Tuesday, December 31, 2013

Love Means Never Saying "I'm Sorry"


Of all the Hallmark card sayings, the empty expressions, the meaningless phrases I’ve ever heard, this one is probably the biggest crock.

My husband and I have been together for almost a decade.  I say I’m sorry all the time!  I am constantly making mistakes; contrary to popular belief, I am not, in fact, perfect.  I mess up, I apologize, and I try to learn from my errors.  I am also a mother of a toddler who watches everything I do now, so I am trying to be a role model.  I want the people who are brave enough to love me, and those who do not really have a choice, to want to be around me, to continue to love me.  So I humble myself, I think about what I’ve done, I apologize, and I hope to fix it, make it up, heal the wounds I have caused.

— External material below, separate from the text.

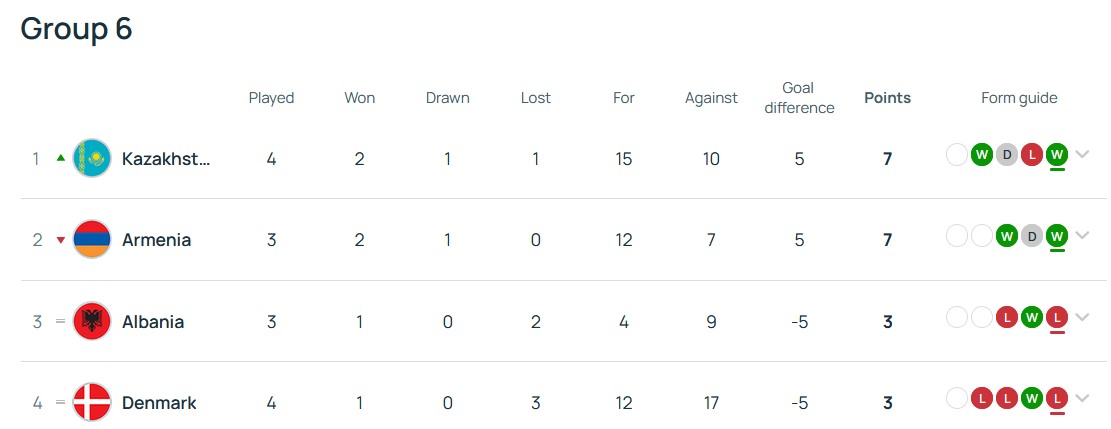1111x429 pixels.
Task: Click the Points column header
Action: 887,98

I have not always been this way.  I used to throw plates, and cut with my words.  When I was much younger, I would use my extensive vocabulary and skill with language to make people feel low, to hurt as deeply as I could.  Why?  Because I was wounded myself, I suppose, and misery loves company.  I have looked back on the damage I have caused, at the casualties I have left behind, and I feel sorry.  I have regrets, and for the people still in my life, strong enough to have stuck it out, I hope I have apologized enough, in enough ways, to move forward without looking back.  For those no longer in my life, I hope the hurt I have brought has not led to further hurting.

I am sorry.  I do have regrets.  Another ridiculous expression:  “Live life with no regrets.”

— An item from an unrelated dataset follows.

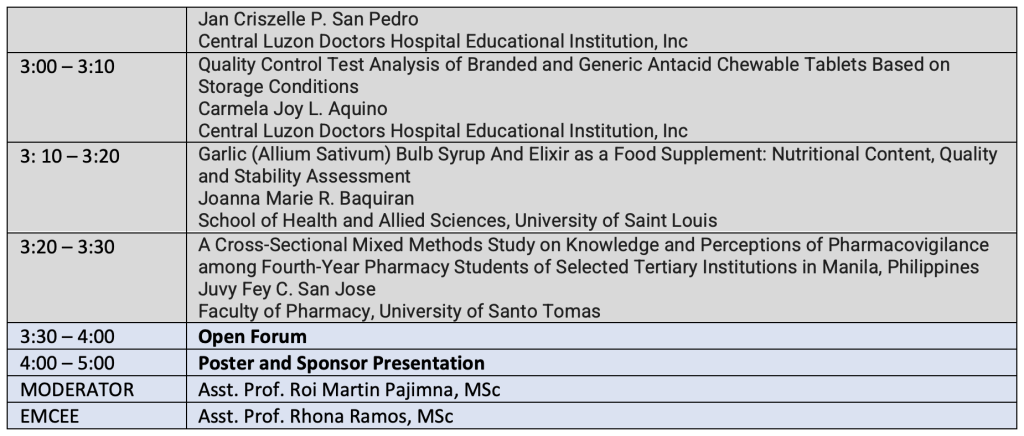Click the 3:00 – 3:10 time slot cell
Viewport: 1024px width, 436px height.
point(96,97)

Really?  If you could go back and accidentally hit that person with your car, you would do it all again?  If you could ignore your children while you catered to your own selfish needs, you would still sit watching that program on television while your daughter begged you to have a tea party with her, still do those drugs, still push those babies away?  You wouldn’t fight harder to go to college?  Pay more attention in class?  Hold your loved ones closer?  Tell them you love them more often?  Say I’m sorry quicker?

I would. 

But we cannot go back.  What we can do is move forward, acknowledging our mistakes, and trying to make them better.  We can hold our loved ones now.  Tell them we love them now.  And say we’re sorry when we hurt them.  For we will hurt them, no matter how hard we try not to. 

I swear it seems like as soon as I learn from one mistake, I make a new one.

And there is a clear difference between the “yea yea, I’m sorry” that you give a sibling or friend when you are younger and your parents make you apologize (or when you are older and you still act like you are younger), and the genuine regret you show when you actually feel it.

We all know the difference, both the givers and the receivers, so the false apologizers know what they’re doing when they say “what? I said I was sorry.”  Or worse, “well, I don’t always want to be saying I’m sorry, because I know I’m going to mess up again, and it’s going to start sounding meaningless.”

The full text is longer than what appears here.